=== TASK ===
With the line that contains "You are a computer-use agent. Viewport: 1372px" as the first line, output exactly every line through the end of the material.

>>>>>

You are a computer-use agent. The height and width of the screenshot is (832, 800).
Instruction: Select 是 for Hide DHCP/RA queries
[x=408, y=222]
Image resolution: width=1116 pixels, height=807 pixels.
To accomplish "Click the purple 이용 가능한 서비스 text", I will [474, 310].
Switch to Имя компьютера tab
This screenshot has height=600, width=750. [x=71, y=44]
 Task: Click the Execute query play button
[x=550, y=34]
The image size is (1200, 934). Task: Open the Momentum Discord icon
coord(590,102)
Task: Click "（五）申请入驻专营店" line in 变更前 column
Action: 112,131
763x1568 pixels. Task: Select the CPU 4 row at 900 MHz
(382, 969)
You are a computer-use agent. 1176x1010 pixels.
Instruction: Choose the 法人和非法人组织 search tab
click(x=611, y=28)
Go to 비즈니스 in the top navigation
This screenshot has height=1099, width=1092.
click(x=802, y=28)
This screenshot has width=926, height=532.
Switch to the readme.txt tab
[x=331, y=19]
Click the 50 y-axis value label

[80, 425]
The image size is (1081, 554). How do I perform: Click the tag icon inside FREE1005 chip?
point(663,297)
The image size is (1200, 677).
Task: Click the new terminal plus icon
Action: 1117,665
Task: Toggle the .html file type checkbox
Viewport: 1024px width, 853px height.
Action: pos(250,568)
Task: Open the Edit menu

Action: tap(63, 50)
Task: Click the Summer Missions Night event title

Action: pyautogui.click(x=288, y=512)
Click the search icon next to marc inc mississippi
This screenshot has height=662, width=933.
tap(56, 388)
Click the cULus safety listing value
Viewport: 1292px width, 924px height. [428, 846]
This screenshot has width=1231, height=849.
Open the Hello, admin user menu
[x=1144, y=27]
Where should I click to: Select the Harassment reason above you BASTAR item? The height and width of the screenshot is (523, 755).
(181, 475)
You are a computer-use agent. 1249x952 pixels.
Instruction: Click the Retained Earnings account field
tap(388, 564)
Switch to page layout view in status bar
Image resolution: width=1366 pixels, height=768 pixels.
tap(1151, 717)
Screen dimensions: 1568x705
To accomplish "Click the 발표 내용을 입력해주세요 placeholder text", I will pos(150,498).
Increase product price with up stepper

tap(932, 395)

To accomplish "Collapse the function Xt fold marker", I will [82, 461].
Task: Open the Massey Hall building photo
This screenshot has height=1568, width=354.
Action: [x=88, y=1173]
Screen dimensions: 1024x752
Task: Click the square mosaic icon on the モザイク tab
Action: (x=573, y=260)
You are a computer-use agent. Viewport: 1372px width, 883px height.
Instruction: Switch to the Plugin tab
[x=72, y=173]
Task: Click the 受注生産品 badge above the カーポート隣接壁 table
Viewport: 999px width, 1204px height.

<<<<<

=== ANSWER SPACE ===
You are a computer-use agent. Viewport: 1372px width, 883px height.
Instruction: Switch to the Plugin tab
[x=72, y=173]
Task: Click the 受注生産品 badge above the カーポート隣接壁 table
Viewport: 999px width, 1204px height.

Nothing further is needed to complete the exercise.